• [WORK REQUIRED]:
Output the first line of the listing and each line after it, up to and including the line that contains "The width and", exactly as written, minus the pictures.

Segment Start: INFORMATION SHOWN

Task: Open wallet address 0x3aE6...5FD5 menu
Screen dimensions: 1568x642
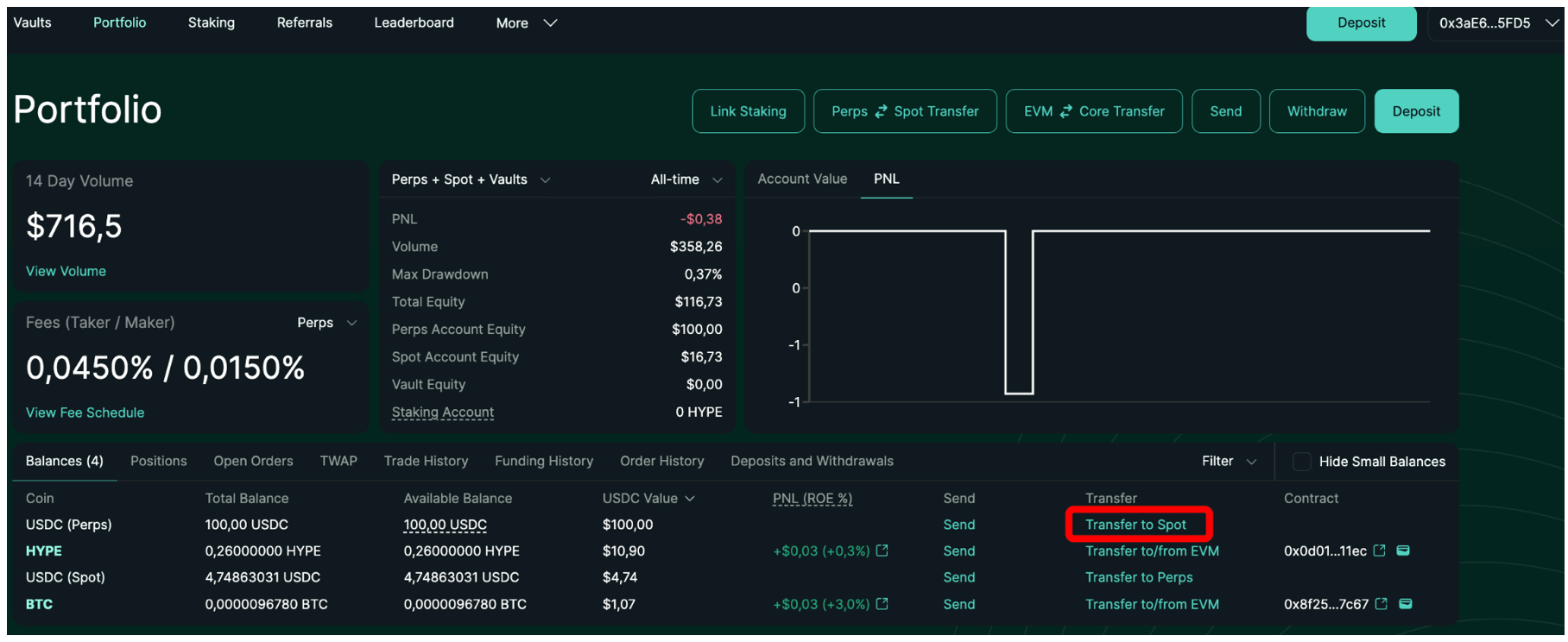Action: (1496, 23)
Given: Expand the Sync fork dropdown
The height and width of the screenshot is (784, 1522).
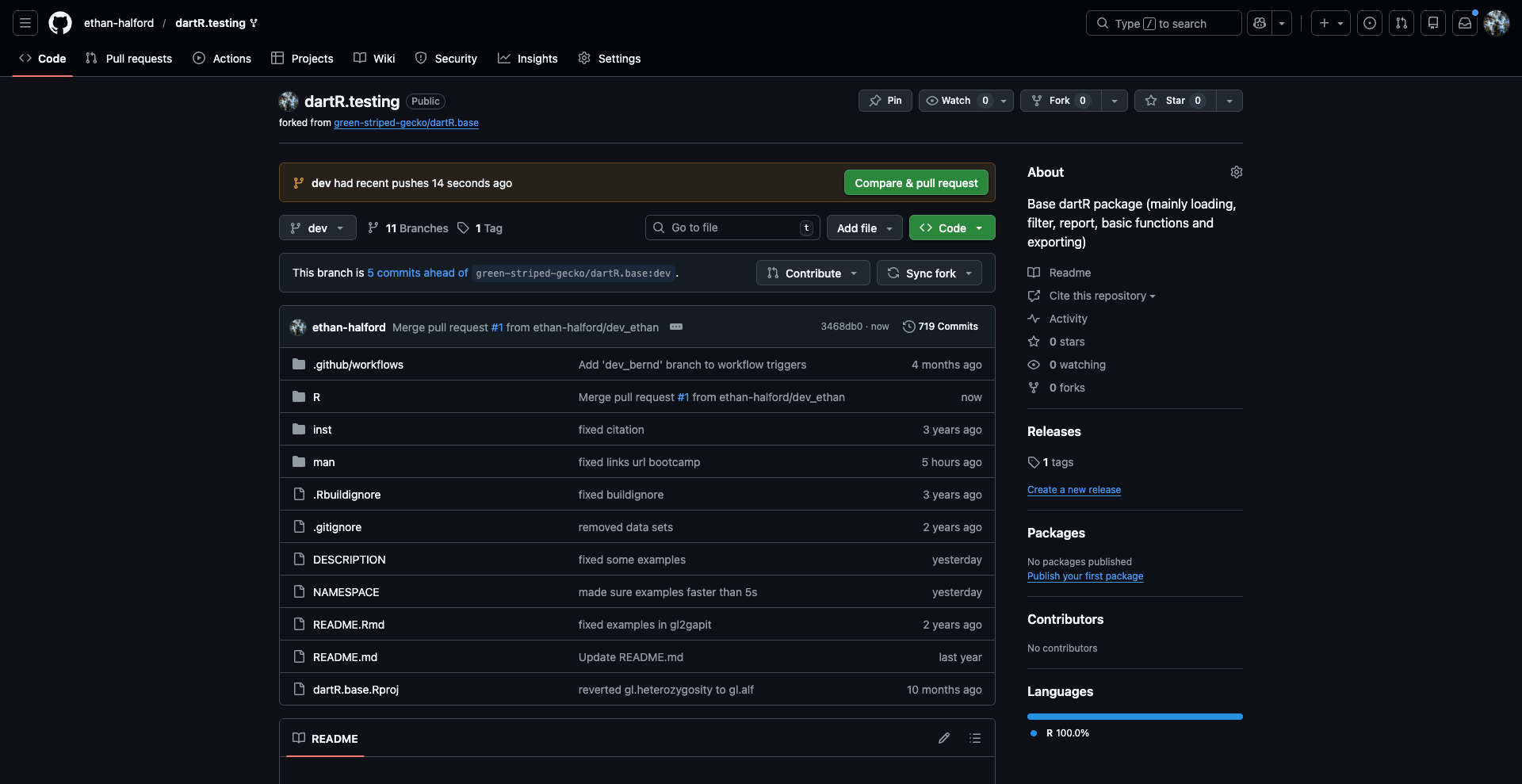Looking at the screenshot, I should (x=929, y=273).
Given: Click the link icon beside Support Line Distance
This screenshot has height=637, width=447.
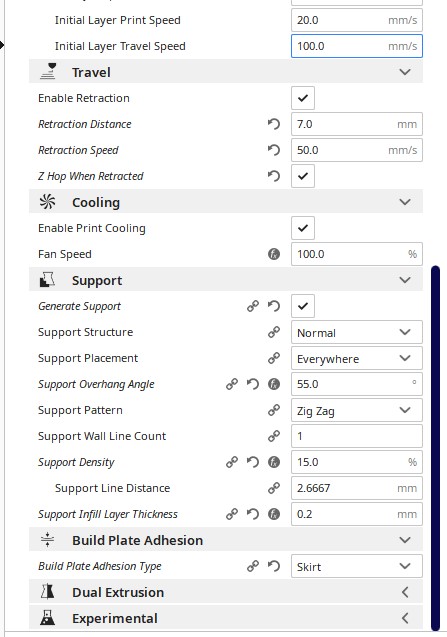Looking at the screenshot, I should [274, 488].
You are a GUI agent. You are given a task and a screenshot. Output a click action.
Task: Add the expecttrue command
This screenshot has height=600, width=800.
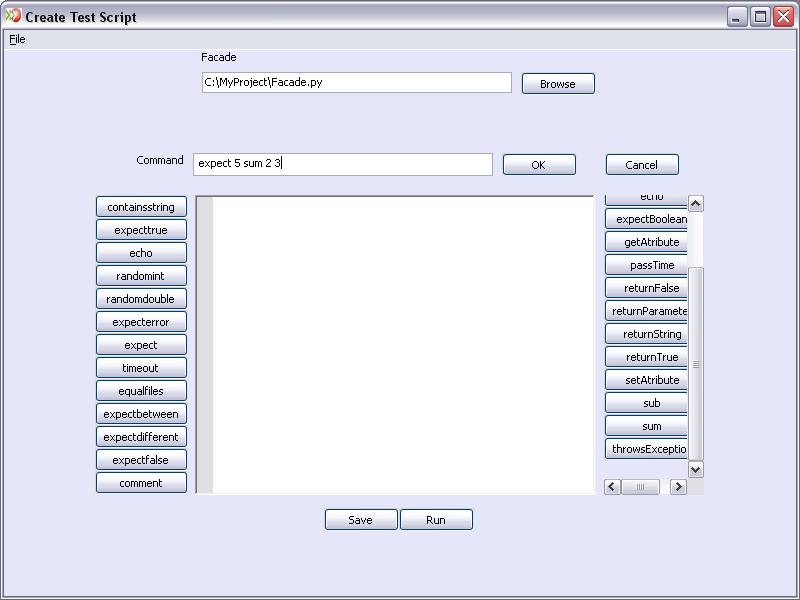141,230
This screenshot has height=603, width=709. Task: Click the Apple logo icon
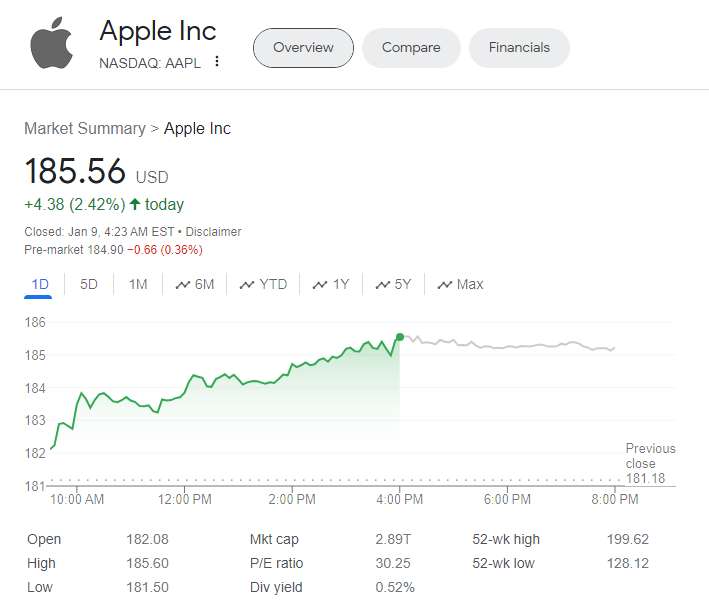click(x=51, y=45)
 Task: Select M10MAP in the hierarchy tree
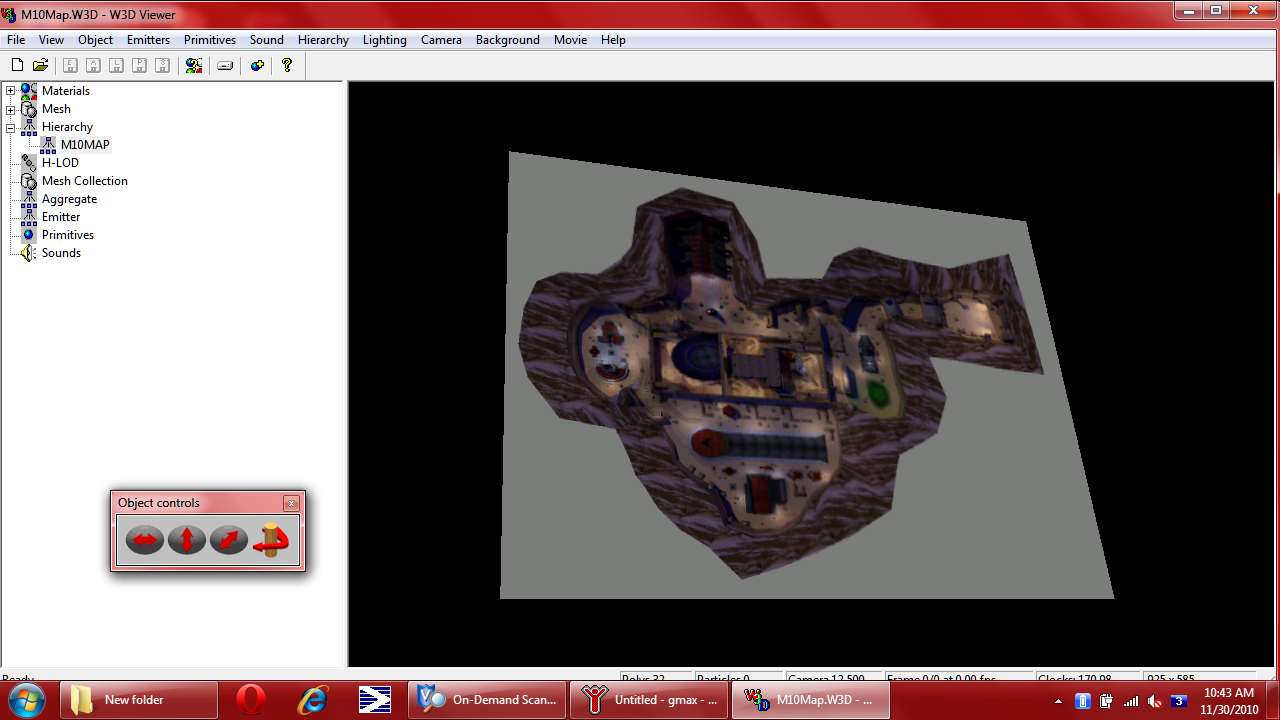(85, 145)
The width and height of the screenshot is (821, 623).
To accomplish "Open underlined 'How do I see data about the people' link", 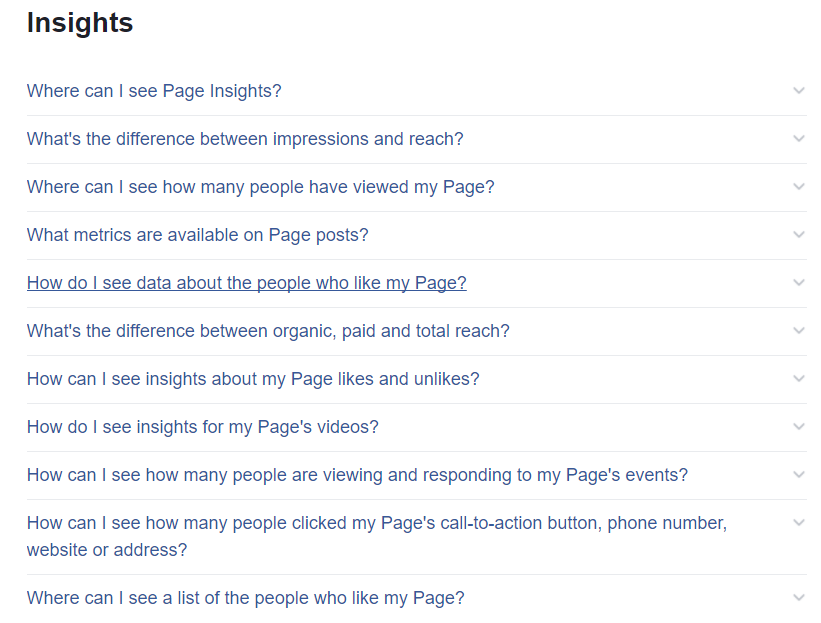I will pyautogui.click(x=246, y=283).
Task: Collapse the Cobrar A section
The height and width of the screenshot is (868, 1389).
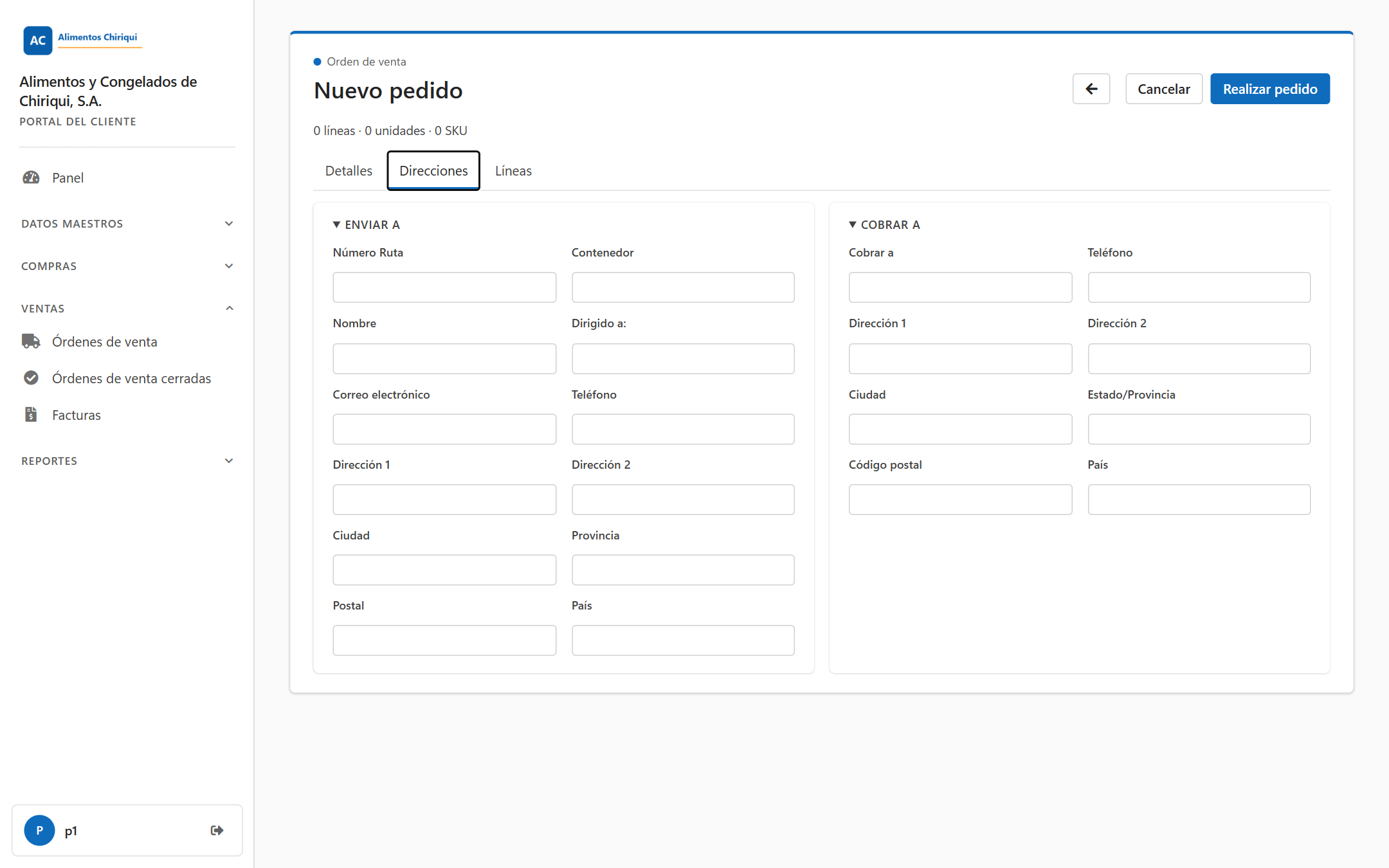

Segment End: INFORMATION SHOWN

• [EXERCISE RESPONSE]:
Task: Open wallet address 0x3aE6...5FD5 menu
Screen dimensions: 1568x642
Action: (1496, 23)
Given: Expand the Sync fork dropdown
The height and width of the screenshot is (784, 1522).
Looking at the screenshot, I should (x=929, y=273).
Given: Click the link icon beside Support Line Distance
This screenshot has height=637, width=447.
Looking at the screenshot, I should [274, 488].
You are a GUI agent. You are given a task and a screenshot. Output a click action.
Task: Add the expecttrue command
This screenshot has height=600, width=800.
141,230
This screenshot has height=603, width=709. Task: Click the Apple logo icon
click(x=51, y=45)
 Task: Select M10MAP in the hierarchy tree
(85, 145)
The width and height of the screenshot is (821, 623).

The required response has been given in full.